Письмо было написано ясным, разборчивым почерком. Я прочел его быстро, и Чору это очень понравилось.
— Молодец! — похвалил он. — Ты растешь дельным парнишкой, дай бог тебе долгой жизни. Таким и должен быть человек. — Старик подумал и добавил: — Ты приходи к нам сегодня вечером. Смотри не забудь, не заигрывайся, ладно?
Чор поднялся, отряхнул полы чапана, точно насытившийся мясом беркут крылья, и ушел.

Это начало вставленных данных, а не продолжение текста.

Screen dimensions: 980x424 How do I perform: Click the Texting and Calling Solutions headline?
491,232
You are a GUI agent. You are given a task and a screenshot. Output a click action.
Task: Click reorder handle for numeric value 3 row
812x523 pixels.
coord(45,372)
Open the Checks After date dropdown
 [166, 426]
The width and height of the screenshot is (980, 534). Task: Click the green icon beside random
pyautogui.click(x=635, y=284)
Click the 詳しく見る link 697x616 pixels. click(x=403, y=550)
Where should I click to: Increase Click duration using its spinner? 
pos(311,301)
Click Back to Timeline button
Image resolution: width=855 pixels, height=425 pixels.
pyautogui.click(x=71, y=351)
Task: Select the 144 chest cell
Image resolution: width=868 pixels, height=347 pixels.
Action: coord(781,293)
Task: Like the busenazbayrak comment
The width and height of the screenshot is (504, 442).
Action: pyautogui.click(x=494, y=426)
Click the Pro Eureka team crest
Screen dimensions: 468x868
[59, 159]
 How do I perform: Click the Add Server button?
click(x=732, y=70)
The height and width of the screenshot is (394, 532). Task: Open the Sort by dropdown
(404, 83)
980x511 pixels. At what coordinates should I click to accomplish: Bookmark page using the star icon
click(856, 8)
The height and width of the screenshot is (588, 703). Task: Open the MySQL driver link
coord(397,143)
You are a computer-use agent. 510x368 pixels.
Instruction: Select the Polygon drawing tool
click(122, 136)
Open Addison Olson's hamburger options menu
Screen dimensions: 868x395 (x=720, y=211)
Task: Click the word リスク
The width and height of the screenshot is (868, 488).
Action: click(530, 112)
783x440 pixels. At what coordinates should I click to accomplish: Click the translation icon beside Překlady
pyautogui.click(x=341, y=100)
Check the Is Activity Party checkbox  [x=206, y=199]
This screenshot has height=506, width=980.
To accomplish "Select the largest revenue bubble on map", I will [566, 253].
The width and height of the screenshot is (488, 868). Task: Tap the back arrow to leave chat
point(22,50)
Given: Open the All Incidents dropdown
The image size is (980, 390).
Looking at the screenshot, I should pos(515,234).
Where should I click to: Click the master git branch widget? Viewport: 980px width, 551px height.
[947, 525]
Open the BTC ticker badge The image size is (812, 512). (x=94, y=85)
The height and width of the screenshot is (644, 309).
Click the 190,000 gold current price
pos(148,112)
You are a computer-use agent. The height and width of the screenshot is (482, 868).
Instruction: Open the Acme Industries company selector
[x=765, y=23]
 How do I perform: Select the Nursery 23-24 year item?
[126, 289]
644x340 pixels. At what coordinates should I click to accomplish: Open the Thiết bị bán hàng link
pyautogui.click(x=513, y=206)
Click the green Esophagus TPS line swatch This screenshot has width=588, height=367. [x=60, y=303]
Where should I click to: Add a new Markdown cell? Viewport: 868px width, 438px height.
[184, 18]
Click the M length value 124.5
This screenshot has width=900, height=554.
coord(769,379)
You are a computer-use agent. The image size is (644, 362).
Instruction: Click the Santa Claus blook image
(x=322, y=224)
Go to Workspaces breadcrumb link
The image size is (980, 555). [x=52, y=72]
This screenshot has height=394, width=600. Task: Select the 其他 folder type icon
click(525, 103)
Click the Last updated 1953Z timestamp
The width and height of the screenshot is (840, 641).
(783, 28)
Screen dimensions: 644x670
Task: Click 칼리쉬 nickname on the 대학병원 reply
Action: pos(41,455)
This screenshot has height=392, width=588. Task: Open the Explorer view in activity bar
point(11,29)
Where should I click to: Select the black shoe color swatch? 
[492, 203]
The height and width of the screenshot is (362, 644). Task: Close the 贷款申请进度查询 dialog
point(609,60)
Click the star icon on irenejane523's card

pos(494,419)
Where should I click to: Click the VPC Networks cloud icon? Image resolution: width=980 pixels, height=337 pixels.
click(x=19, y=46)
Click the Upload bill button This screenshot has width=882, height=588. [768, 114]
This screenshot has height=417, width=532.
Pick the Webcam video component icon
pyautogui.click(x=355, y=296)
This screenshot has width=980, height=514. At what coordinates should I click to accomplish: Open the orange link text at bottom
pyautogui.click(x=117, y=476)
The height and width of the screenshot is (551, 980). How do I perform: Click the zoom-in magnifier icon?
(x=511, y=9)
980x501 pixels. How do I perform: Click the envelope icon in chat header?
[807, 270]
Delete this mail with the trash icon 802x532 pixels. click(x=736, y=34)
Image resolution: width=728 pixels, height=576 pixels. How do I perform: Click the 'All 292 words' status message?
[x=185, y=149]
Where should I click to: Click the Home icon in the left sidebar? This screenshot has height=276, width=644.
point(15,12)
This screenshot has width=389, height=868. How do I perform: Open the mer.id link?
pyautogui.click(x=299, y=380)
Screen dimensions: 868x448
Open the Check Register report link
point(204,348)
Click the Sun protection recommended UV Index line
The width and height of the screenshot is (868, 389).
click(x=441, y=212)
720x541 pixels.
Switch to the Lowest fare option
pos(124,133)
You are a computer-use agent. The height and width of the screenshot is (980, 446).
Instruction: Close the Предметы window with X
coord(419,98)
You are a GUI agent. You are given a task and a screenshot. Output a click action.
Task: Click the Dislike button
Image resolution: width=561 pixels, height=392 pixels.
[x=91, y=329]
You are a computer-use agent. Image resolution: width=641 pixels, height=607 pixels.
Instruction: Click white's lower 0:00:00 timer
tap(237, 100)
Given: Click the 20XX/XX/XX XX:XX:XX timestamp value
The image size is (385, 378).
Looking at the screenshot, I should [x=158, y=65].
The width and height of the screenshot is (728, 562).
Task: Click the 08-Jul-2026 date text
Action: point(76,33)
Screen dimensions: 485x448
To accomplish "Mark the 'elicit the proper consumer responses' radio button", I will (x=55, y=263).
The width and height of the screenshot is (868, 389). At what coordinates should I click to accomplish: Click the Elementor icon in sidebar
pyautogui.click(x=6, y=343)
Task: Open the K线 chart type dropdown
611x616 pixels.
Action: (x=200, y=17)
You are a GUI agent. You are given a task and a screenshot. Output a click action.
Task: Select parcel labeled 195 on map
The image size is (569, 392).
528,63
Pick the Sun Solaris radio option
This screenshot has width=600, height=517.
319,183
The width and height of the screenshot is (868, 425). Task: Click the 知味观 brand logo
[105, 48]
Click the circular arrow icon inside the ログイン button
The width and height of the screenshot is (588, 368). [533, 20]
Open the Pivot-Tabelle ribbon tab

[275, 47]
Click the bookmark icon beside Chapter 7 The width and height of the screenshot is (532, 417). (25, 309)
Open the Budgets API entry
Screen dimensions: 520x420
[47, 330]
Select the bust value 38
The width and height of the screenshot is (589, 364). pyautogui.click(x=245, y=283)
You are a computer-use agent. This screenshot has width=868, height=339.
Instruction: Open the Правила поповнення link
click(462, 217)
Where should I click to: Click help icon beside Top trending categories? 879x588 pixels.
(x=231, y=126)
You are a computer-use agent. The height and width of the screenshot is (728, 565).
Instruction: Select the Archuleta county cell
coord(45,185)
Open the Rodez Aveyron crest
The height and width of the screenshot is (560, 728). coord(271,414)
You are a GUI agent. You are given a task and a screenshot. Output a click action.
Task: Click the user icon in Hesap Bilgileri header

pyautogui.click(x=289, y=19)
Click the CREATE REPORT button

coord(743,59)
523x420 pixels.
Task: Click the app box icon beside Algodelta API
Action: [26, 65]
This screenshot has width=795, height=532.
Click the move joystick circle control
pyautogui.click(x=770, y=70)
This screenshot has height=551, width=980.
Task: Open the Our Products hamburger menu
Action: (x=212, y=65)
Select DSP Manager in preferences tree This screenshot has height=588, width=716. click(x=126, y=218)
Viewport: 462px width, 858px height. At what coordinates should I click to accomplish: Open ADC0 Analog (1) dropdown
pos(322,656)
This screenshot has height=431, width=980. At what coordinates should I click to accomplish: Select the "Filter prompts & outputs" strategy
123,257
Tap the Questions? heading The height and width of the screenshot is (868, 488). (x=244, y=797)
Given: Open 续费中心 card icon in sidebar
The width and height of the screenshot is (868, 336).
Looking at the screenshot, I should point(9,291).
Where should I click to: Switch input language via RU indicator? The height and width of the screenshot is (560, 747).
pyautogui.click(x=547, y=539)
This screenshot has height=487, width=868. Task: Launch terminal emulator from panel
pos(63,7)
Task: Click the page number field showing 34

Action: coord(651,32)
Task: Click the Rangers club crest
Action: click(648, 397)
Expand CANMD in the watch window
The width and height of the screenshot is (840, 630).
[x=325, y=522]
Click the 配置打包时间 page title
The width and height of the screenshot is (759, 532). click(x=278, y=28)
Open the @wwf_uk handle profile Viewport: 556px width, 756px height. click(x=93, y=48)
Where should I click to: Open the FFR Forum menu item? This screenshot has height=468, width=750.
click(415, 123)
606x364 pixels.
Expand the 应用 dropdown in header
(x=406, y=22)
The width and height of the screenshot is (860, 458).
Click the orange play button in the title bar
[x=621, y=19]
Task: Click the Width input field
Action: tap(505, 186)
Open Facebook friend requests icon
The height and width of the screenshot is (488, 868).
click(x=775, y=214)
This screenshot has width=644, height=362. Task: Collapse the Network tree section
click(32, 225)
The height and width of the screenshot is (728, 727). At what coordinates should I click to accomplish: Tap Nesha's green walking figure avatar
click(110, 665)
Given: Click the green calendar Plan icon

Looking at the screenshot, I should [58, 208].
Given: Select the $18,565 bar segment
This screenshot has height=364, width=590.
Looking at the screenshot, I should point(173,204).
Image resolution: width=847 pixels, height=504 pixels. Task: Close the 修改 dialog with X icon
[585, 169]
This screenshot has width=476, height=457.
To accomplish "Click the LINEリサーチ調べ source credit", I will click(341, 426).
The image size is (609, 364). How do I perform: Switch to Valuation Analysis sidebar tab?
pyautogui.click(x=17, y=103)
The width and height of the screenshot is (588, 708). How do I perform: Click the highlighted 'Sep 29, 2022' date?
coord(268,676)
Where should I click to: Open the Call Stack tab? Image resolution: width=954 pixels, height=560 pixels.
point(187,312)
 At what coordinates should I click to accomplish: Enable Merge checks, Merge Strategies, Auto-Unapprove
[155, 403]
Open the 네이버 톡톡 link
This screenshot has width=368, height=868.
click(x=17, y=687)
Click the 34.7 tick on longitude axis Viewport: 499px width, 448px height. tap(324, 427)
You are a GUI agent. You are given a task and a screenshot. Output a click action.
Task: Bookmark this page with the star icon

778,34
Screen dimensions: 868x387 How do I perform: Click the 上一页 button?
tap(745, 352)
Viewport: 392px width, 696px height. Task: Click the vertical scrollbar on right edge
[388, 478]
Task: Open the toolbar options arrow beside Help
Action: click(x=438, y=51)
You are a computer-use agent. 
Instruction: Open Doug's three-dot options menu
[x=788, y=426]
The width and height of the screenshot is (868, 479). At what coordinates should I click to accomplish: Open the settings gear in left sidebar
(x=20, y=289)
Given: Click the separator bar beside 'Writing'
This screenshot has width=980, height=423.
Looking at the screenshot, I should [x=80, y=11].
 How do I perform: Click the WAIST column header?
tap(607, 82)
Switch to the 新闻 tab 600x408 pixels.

Когда я в сумерках подошел к плетню, окружающему двор Чора, то сразу подумал, что старик, должно быть, с нетерпением дожидался меня. Так и не сняв праздничной одежды, он ходил туда-сюда по чисто выметенному и политому водой двору. В черном от сажи казане над очагом варилось мясо, от его запаха, смешанного с запахом кизячного дыма, у меня набежала голодная слюна, ведь с самого утра я ничего не ел. Улкан-апа прошла в дом с ведром только что надоенного молока.
— Добро пожаловать! Ты, я вижу, человек слова! — сказал Чор. — Заходи в дом. Проголодался. — И, видя, что я замялся, крикнул жене: — Байбиче, готово у тебя?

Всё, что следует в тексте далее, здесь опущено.